Eventually, Tom Courtenay -- who arrived late -- and I would trundle "the lads" -- Ms Jackson browned off hours ago -- in to a London taxi, as they sang "Jerusalem" or "Sing As You Go" at the top of their lungs.

"You see, dear boy," Courtenay would say to me, "They simply cannot help themselves.  They're artistes, you know?
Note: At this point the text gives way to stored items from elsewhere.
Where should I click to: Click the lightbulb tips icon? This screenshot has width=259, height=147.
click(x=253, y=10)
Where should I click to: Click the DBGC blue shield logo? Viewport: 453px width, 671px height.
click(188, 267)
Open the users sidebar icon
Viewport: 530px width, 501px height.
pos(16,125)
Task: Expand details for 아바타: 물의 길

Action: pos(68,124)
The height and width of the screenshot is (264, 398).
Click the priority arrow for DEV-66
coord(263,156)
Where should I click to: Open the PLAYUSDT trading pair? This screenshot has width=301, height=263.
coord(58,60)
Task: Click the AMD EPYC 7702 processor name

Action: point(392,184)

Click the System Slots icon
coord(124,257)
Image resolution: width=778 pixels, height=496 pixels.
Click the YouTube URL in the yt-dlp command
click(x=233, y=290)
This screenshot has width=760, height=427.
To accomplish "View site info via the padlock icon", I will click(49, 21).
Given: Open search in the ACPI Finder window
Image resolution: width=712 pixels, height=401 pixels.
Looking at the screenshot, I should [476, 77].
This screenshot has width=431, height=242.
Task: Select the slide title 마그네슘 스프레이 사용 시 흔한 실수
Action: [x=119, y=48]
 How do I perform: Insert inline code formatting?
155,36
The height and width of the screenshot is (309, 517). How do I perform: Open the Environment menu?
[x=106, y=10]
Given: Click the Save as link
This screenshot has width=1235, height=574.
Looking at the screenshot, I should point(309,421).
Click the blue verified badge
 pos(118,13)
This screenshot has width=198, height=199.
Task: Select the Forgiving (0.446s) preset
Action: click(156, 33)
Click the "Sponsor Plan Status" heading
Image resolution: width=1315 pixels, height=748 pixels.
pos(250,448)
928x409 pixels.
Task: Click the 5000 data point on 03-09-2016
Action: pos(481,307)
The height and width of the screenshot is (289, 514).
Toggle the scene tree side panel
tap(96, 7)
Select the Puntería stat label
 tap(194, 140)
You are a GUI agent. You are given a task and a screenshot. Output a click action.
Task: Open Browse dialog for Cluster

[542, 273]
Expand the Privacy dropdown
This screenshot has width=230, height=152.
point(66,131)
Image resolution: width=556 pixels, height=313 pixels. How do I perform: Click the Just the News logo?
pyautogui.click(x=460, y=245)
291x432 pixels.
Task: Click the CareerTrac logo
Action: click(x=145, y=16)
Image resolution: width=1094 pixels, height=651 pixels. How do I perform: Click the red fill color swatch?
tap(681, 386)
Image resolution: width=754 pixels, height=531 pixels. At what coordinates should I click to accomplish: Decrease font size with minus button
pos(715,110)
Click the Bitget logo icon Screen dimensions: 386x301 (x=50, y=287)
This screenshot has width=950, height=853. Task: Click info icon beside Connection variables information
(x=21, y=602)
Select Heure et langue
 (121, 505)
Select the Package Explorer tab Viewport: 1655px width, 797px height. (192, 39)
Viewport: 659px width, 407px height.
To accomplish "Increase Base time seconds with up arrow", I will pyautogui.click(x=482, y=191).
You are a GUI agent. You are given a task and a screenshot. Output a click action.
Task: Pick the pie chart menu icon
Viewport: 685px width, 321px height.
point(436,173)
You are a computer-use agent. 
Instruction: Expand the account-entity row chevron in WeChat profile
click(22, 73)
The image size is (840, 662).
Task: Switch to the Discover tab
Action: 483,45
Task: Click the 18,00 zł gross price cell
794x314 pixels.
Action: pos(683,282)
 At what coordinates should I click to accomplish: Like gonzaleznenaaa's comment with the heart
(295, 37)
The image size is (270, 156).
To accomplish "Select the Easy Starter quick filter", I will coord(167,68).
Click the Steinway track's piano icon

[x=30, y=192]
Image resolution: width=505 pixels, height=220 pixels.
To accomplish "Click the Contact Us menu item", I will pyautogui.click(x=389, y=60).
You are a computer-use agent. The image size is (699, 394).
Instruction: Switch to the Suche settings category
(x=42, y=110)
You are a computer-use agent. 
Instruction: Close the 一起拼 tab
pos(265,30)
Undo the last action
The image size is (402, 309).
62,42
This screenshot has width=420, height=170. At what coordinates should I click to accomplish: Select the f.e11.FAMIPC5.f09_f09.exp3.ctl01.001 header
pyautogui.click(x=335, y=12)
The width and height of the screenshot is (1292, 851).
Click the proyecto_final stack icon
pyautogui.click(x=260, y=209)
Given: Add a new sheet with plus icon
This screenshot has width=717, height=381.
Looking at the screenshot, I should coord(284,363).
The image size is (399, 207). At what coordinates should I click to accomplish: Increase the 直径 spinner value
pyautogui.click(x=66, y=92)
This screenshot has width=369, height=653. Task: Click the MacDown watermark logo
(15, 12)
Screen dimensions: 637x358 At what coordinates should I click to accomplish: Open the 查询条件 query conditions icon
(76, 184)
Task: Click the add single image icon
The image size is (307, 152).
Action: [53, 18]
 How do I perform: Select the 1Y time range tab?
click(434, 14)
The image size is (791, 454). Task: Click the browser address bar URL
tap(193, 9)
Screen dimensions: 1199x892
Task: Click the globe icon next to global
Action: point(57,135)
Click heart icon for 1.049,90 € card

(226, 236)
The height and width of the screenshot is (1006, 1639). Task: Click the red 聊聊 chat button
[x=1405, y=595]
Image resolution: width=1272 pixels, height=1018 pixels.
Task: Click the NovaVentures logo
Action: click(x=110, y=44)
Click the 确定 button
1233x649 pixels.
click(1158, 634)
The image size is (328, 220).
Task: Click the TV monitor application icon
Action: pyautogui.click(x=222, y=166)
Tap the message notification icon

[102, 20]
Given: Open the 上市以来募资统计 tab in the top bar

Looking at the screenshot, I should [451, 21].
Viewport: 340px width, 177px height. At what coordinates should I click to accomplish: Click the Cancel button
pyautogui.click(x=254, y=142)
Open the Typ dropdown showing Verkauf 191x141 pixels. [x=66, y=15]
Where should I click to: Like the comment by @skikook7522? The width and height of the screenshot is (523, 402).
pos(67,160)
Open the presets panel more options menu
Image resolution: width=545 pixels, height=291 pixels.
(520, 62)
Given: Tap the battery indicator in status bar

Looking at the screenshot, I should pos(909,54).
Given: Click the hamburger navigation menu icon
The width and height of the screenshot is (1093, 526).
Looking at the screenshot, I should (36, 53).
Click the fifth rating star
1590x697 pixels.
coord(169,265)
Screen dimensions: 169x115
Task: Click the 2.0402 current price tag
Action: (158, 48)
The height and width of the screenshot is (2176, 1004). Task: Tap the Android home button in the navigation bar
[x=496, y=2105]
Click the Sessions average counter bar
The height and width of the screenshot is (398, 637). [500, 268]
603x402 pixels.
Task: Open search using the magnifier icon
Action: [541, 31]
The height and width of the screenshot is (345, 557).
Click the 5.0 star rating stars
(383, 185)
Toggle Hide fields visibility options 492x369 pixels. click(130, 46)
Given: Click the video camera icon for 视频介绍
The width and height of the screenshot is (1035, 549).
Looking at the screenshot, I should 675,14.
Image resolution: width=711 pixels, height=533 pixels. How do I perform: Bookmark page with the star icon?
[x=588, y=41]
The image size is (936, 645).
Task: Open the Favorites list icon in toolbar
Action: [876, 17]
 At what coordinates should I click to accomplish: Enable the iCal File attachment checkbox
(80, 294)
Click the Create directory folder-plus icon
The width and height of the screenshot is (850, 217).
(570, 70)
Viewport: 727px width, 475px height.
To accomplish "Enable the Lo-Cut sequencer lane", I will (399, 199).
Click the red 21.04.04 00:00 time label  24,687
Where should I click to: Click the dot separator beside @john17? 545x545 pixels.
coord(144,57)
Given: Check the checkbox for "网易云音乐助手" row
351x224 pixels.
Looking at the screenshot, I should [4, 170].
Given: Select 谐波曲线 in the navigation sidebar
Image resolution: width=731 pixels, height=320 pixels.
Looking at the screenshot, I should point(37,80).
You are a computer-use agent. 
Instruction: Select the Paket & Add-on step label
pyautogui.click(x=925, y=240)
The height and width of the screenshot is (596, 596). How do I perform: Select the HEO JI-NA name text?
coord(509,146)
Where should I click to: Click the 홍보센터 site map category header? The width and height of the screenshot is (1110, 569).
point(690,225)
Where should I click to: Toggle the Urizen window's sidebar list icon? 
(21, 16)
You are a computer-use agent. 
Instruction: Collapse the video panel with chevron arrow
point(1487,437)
Let's see if we can grab a pint before they call, 'Time'."

************

There is something to be said for the passionate, yet, uneven, artist.  I know that, personally, I like a fair amount of them.  Kubrick comes to mind, Nic Roeg, Thomas Pynchon, ...

In fact, Pynchon can go two hundred mind numbing pages before changing your life in an episode, or a paragraph.

Russell was certainly passionate, and he was horribly uneven, sometimes in a single film.  Yet, no one, no one, translated Lawrence to film better than him.  Sadly, no one really even tries nowadays.  Of course, this is currently not an era where folks are reaching for Lawrence novels, or Keats, or Shelley.  (If we are looking for Classic Novels, it is the gentle comic novels of Jane Austen or gloomy "bodice-ripping" Bronte sisters we seem to covet in film.)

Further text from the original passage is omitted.